One of the emerging videogame industries is game streaming. While OnLive may have been ahead of its time, Sony has PlayStation Now, Google has Stadia, and Microsoft has Project xCloud, which will soon be released publicly as Game Pass Game Streaming. While Microsoft has been running a limited test of xCloud on iOS through TestFlight, it turns out it is a feature that will never be because of Apple.
Apple's App Store policies apparently prohibit apps from providing access to content that Apple does not have 100% control over. Apple wants individual approval over each game available on its devices and wants to be able to individually list each one. That is not how game streaming services work, as the game catalog is managed remotely and are only listed through the streaming service itself. It seems like Apple is looking at these services as external app stores that bypass Apple's walled garden.
As a result, companies that are affected by this decision have begun to speak out on the topic. Microsoft said of the conflict with Apple,
Apple stands alone as the only general-purpose platform to deny consumers from cloud gaming and game subscription services like Xbox Game Pass. Unfortunately, we do not have a path to bring our vision of cloud gaming with Xbox Game Pass Ultimate to gamers on iOS via the Apple App Store.
While this a big disappointment to owners of iPhones, it is far from the first service to be affected by the decision. Google Stadia, which released in late 2019, is available across multiple platforms, including Android and Chrome browsers. However, the platform is only marginally available on iOS. You can browse and buy but cannot play on the device.
Facebook just launched its Facebook Gaming Marketplace, but, like Google Stadia and Xbox Game Pass, it has been neutered by Apple. The marketplace on Android allows you to play games within the app, but on iOS, that feature is missing. Sheryl Sandberg, COO of Facebook, said,
Unfortunately, we had to remove gameplay functionality entirely to get Apple's approval on the standalone Facebook Gaming app.

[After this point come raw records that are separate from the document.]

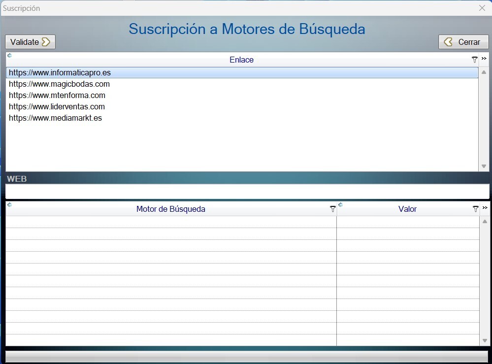The width and height of the screenshot is (492, 364).
Task: Click the filter funnel on Motor de Búsqueda column
Action: coord(333,209)
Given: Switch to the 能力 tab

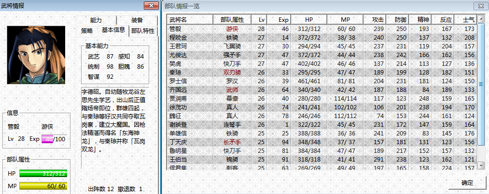Looking at the screenshot, I should click(96, 20).
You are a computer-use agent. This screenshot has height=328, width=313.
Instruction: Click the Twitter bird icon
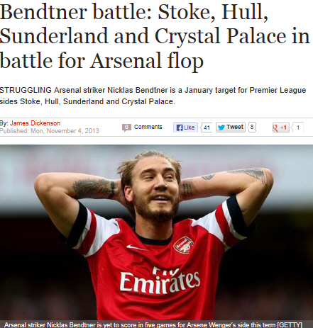pyautogui.click(x=221, y=128)
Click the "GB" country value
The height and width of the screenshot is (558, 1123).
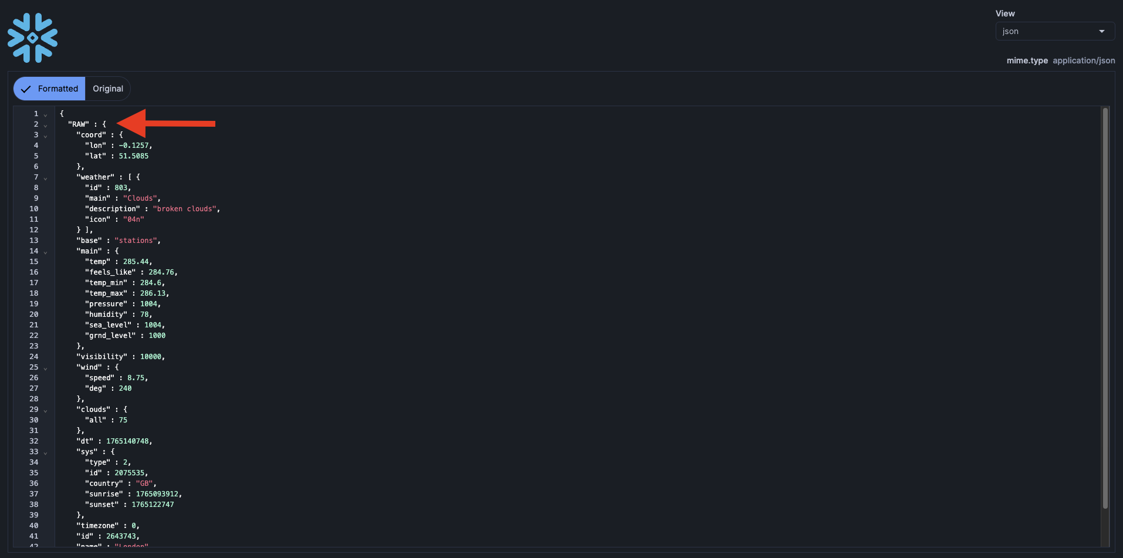(x=144, y=483)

We're staying focused on building communities for the more than 380 million people who play games on Facebook every month -- whether Apple allows it in a standalone app or not.

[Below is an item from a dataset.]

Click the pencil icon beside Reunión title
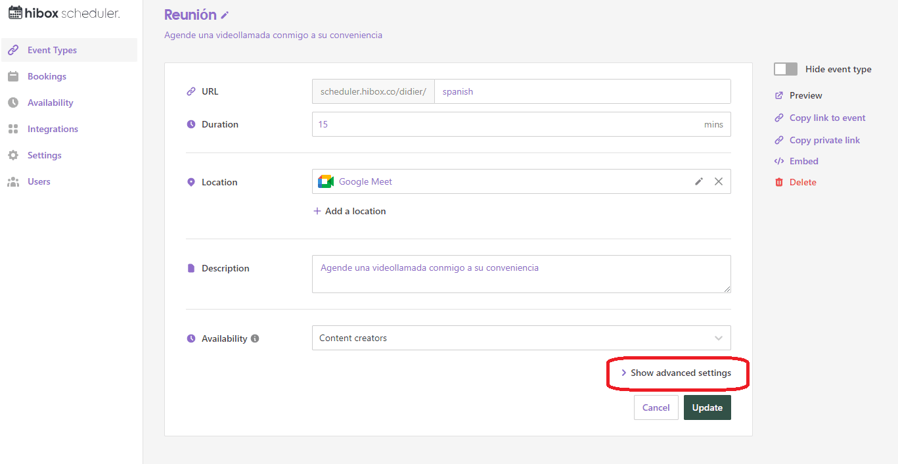The height and width of the screenshot is (464, 898). click(225, 15)
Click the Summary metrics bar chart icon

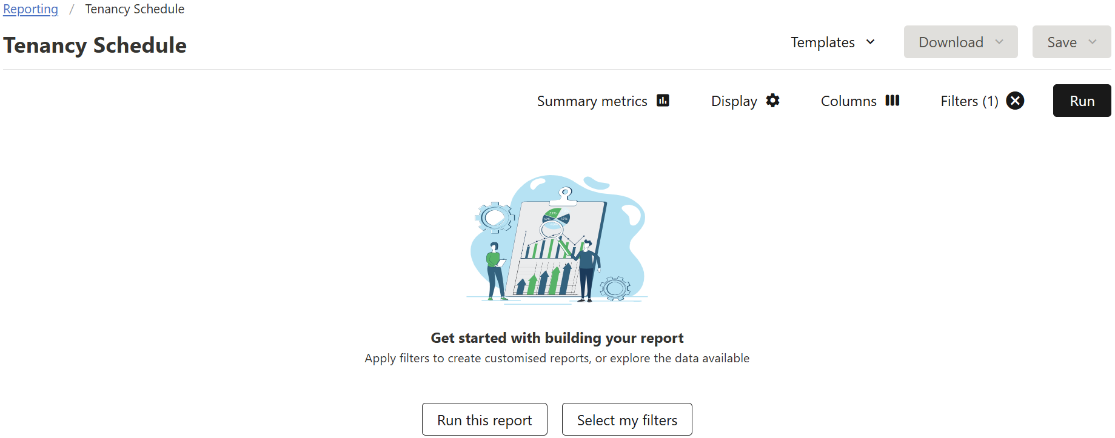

The heat against Apple and their famous walled garden has been heating up in recent months. Epic Games famously skipped Apple for releasing Fortnite on mobile. ProtonMail has taken swings at Apple, saying,
Apple has become a monopoly, crushing potential competitors with exploitative fees and conducting censorship on behalf of dictators. We know this because we have quietly tolerated this exploitation for years.

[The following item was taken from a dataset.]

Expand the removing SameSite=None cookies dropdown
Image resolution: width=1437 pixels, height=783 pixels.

Most importantly, there are several antitrust suits in the EU, including one filed by Spotify in March 2019. The EU has taken these complaints seriously, with an active ongoing investigation into Apple's business practices. Eventually, either the EU's research or the growing rift in customer experience between iPhone and other platforms is going to catch up with the company and a change will need to be made.